I would say that I am always ready to receive deputations from Scotland and elsewhere, where this would be helpful.
§ Mr. MacMillan
I do not want to harry the Minister, because I think the incident was rather out of character. Nevertheless, there is strong feeling about it in Scotland. May I ask why, in the first place, a deputation of responsible people was encouraged by him to travel 1,200 miles to meet him in the House of Commons to discuss the closure of branch railway lines in Scotland, after which the Minister proceeded to drive out two Members of the House who were accredited members of the deputation, furthermore to insult the deputation by saying that, whatever they said, it was useless to come here and say it and that he had nothing to do with it, and finally—to quote words attributed to him by the members of that deputation—to threaten that he would "never again receive a deputation of bloody Scots"?
§ Mr. Marples
If I may answer the final part of the supplementary question first, I did not use that phrase and I am sure that some hon. Members have evidence that I did not. In any case, I would not dare do it, because I have to attend an annual reunion of the London Scots in my kilt. They tend to be very boisterous, although rather agreeable, affairs and if reprisals were to set in I might lose my dignity.

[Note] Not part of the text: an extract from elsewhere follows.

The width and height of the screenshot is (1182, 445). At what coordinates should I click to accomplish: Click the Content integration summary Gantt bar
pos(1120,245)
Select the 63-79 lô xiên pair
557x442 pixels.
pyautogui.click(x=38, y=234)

In reply to the first part of the supplementary question, these people came at their own request. I tried to discourage them for this reason: they wanted to discuss the actual merits of closing down a branch line, but the legislation passed by Parliament gives me no power to do anything in the matter. Therefore, whatever they said to me I could not do anything but listen. I could not make a decision because it was not within my power so to do. But if by any chance they feel aggrieved, all I can say is that I am sorry about it.
§ Mr. Mellish
Whilst hoping that the first-class supplementary question of my hon. Friend the Member for the Western 977 Isles Mr. Malcolm MacMillan) will be credited to me, may I ask whether, on the occasion when he wears his kilt, he will reveal the famous "Marples Master Plan"?